A firewall is a part of the computer system or network whose fundamental objective is to separate trusted and untrusted components of a network. It uses pre-defined rules/policies to establish a secure connection and stop unauthorized traffic from flowing from one network to another. It acts as a protective layer that filters data, redirect traffic, and protects against network attacks. A firewall can be based on software or hardware, depending on the use case.

A firewall is the first line of defense against malware or application layer attacks in the network domain. It assesses the flowing data packets for any suspicious activity in the network and blocks it using the policies set up while configuring the firewall.

Requirements for a firewall

  • All the traffic between any two zones must pass through the firewall.

  • Only the traffic authorized by virtue of security policies should be allowed to pass through a firewall.

  • The firewall must be impenetrable in itself.

The De-Militarized Zone (DMZ)

While DMZ is a separate topic of its own, I have given a summary to explain its architecture and functioning in its most basic sense!

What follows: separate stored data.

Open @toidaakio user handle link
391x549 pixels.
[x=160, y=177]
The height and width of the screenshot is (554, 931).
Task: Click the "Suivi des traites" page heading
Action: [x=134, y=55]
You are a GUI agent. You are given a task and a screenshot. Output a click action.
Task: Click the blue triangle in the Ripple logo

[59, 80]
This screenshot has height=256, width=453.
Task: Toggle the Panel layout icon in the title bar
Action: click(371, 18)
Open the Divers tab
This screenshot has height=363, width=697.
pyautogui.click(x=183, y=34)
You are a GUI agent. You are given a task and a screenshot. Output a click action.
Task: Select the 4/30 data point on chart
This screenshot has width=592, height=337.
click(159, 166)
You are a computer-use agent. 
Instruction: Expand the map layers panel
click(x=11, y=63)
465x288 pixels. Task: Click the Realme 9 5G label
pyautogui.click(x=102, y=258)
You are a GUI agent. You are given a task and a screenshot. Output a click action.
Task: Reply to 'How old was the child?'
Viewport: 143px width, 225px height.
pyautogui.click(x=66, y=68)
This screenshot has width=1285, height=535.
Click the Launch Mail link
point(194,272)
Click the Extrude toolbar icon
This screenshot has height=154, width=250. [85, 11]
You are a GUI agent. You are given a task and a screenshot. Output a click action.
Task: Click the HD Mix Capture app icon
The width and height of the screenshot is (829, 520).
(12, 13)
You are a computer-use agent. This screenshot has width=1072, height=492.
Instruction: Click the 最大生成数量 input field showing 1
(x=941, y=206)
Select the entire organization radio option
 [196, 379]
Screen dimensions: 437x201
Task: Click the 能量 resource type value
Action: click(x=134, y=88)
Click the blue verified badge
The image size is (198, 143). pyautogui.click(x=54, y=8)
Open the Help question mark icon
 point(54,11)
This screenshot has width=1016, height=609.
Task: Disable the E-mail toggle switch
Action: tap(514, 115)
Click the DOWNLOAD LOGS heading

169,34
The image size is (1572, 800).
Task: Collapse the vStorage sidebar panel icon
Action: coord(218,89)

If you're someone who is intrigued by cybersecurity, then do check DMZs in more depth and how honeypots are placed in a DMZ to secure the network policies.

The DMZ is a subnet that can be configured logically and physically. The primary function of DMZ is to connect the public network to an organization's private network by sandwiching the organization's servers, which are in contact with the public network, between two firewalls. DMZs can be configured using one or two firewalls. Still, the better approach is to use two firewalls (preferably made by different vendors to reduce common vulnerabilities, if any) and then put the DMZ between them. The inner firewall has secure and tight policies, while the outer firewall is somewhat forgiving. The DMZ adds another layer of security to an organization's network structure by detecting a security flaw before it reaches the private LAN. Some servers usually placed in a DMZ are DNS, email servers, web servers, etc., as they are more prone to being attacked through the external network and provide services outside the LAN.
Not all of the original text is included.